Monday, August 20, 2018

Monday Meanderings - 8.20.2018

Jobs in Alaska.

We were already aware that many of the bus drivers and tour guides that we encountered in our Alaska excursions were college kids working a summer job. Some live there year-round - like the bus driver who had a tip jar labeled "Because winter is coming!!" - but most often you ran into summer hires.

We perhaps did not realize the extent of this part-time work force until we set out to venture inland to Denali. The young man and woman who served as our hosts on the rail car were from Idaho. This was his 8th season as a rail guide, and he had talked his girl-friend-now-fiance into joining up a couple of years ago. The bus driver who met us at the train station and delivered us to the lodge lives in Alaska year-round, teaches school in Fairbanks and works as a summer hire "because that's where the money is."

The Princess Denali Wilderness Lodge (and the other Cruise-line lodges, as well as most of the businesses in Healy) are shut down for the winter, and with the exception of a few maintenance workers, everybody goes home in September.

At the Lodge, we noticed a change in the age of the seasonal employees. There were still plenty of college-age workers - mostly in the food venues - but now we encountered a host of older, retirees. Like the woman who drove the shuttle bus at the Lodge. Her sign said "Carol - Flagstaff AZ" She and her husband drive a camper to Denali each Spring, live in an adjacent RV park, and spend the summer driving shuttle buses. The woman who drove our glorified Park Service school bus on the tour of the Park lives in Maine. She makes the trip by herself every year.

All of the drivers have a spiel. Of course that's part of the job description for the train guides and the Park tour guide, but even the shuttle bus driver is quick to carry on a conversation. In part, because it makes driving the Lodge circuit sixty-six times a day (yes, really) more interesting, and in part because it fosters tips.

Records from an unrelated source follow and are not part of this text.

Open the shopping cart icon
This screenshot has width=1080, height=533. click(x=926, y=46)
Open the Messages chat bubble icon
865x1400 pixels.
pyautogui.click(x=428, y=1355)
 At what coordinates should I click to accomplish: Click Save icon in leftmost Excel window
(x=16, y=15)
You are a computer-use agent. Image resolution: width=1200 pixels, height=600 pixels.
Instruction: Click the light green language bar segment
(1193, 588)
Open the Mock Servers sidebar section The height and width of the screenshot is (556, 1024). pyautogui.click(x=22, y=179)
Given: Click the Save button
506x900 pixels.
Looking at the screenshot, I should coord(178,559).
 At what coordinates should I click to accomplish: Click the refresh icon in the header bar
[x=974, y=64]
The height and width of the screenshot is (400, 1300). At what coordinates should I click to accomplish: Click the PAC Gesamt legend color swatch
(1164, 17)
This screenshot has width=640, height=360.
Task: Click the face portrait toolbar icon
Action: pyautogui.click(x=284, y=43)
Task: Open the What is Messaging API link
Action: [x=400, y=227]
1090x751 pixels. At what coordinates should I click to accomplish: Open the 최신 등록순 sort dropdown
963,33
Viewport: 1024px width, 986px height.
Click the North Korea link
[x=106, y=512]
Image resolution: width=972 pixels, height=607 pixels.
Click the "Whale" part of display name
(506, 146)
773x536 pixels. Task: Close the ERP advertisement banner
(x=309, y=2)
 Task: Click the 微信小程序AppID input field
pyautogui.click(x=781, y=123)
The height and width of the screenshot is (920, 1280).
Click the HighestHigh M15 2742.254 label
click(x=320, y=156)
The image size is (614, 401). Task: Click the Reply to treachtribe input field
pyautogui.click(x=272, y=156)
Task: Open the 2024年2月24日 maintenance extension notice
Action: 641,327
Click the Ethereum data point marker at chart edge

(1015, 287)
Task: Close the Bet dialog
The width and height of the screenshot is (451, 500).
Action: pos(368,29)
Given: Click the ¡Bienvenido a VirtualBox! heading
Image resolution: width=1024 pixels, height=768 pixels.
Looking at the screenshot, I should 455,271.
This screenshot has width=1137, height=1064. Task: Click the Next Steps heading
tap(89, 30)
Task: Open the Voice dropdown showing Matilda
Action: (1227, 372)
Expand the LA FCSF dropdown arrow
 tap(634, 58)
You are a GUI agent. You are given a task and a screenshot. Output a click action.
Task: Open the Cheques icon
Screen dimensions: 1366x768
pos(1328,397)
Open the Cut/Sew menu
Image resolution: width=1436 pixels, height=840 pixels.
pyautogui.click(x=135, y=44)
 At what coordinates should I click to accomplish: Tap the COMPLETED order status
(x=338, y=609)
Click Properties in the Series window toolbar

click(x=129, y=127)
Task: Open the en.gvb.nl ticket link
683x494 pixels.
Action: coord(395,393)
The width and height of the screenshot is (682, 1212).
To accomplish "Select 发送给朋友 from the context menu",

All of the motor coaches are equipped with hands-free headsets for the drivers, and they take seriously their role as providers of information. Usually it's abut flora and fauna, but the driver on the McKinley to Anchorage portion of the trip gave us a completer and almost unbiased political history of Sarah Palin as we passed through her former home town of Wasilla.

He also told us about the signboard that operates in the winter that keeps a running total of the number of Moose killed by autos on the highway between Wasilla and Anchorage. Last year, more than 300. There apparently is not a signboard for the number of people killed in these encounters. That may say something about Alaskan values. Just saying,

Then there was Carl, the older gentleman who drove the bus from Denali Wilderness down to McKinley State Park. Carl was originally from Louisiana and when he graduated from LSU, he and his new bride responded to an offer to relocate in Alaska and teach school.  It was unclear from Carl's story just when they learned that his school was going to be a one-room all-grades class on an island in the Bering Sea.  Unlike Sarah Palin's boast that "she could see Russia from her back yard," you really could see Russia from this island. In fact, it was closer than the US. Oh, and by the way, you will need a year's supply of food and necessities, and here's a catalog to order what you will need, and a ship will bring it. Eventually.

The contract was for one year. They stayed six. They returned to the "outside," but it was too late. He and his wife live in Alaska year-round now, in Park Service housing, and he drives a bus and tells old codger stories and bad jokes to tourists. Like:

"My wife and I were at the bank in Anchorage and  a gunman burst in and proceeded to hold everyone at gunpoint and rob the place.The gunman asked the teller if she could identify him. She said yes, so he shot her. He asked the person in front of him the same question, and receiving an affirmative answer, shot him. He then asked my wife if she could, and she quickly answered, "No." But then she pointed at me and said, "But he can.""

And Carl is the one who led the bus in singing, "America The Beautiful." At that moment, in that place, it just seemed like the thing to do.